Records for locating displayed items:
────────

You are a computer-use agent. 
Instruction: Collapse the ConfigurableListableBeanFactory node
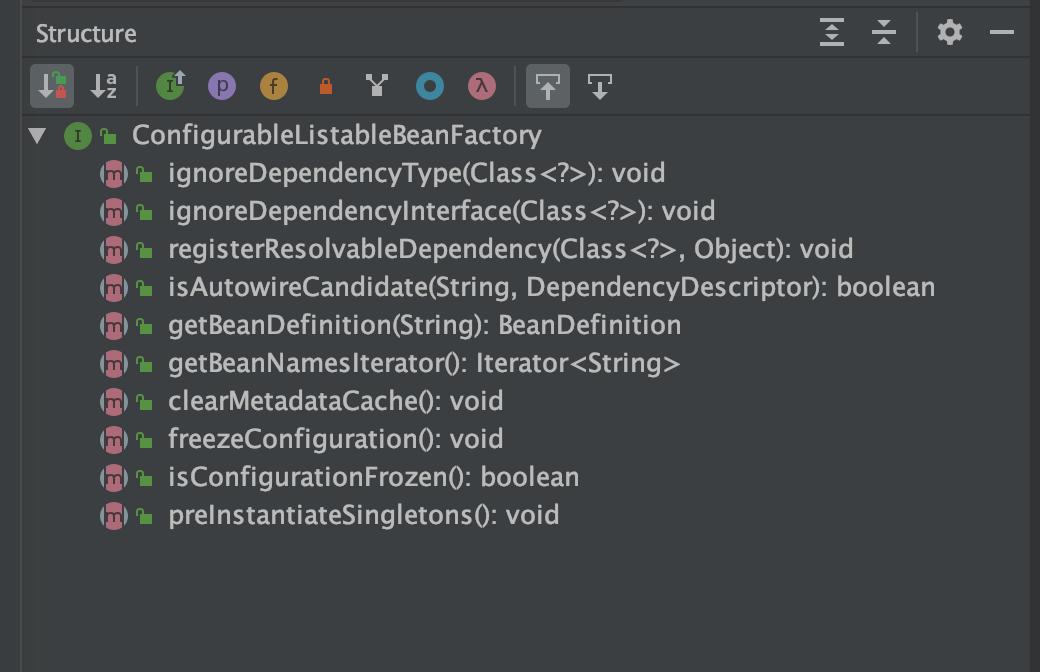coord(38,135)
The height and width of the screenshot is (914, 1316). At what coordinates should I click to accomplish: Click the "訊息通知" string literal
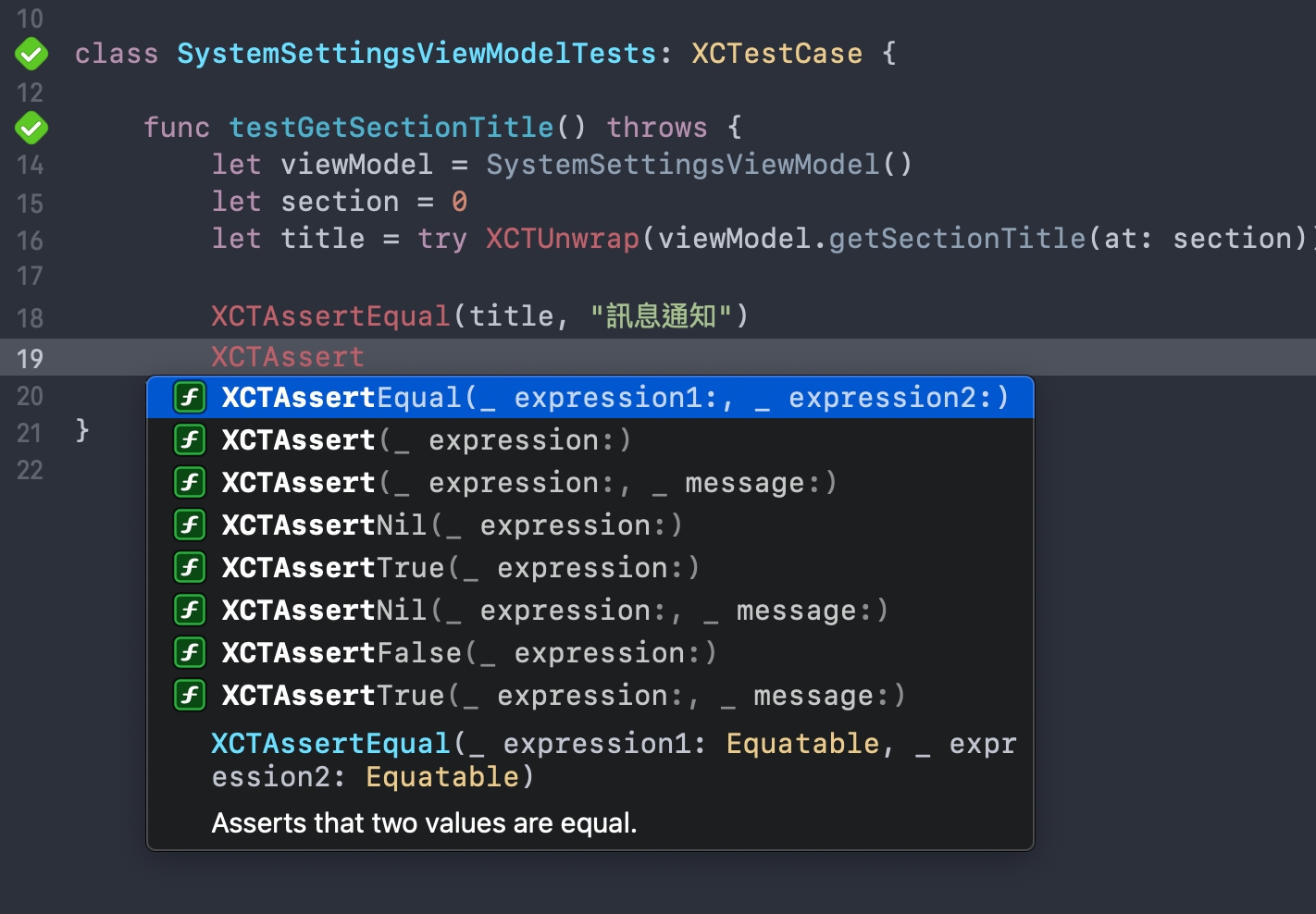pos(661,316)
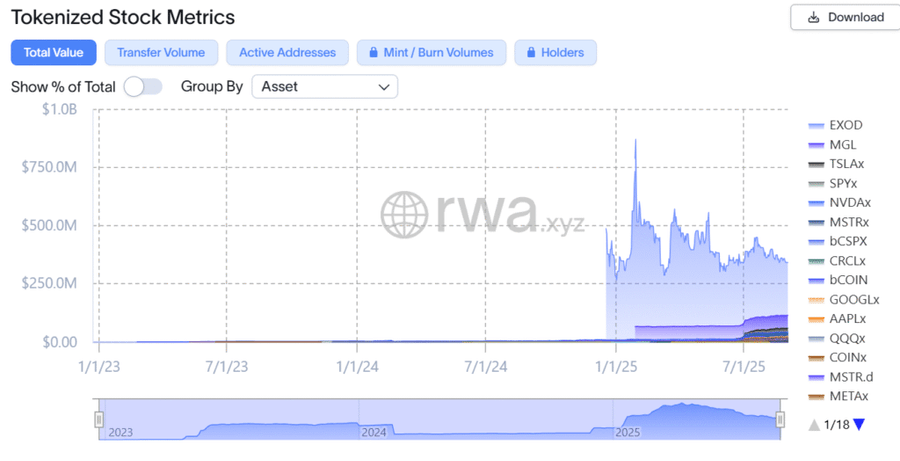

────────

(Work to do):
Rewrite every entry above with "Collapse" replaced by "Expand" and nothing else changed. Omit the pictures from your answer.

(Task solution):
You are a computer-use agent. 
Instruction: Expand the ConfigurableListableBeanFactory node
coord(38,135)
The height and width of the screenshot is (914, 1316). At what coordinates should I click to accomplish: Click the "訊息通知" string literal
pos(661,316)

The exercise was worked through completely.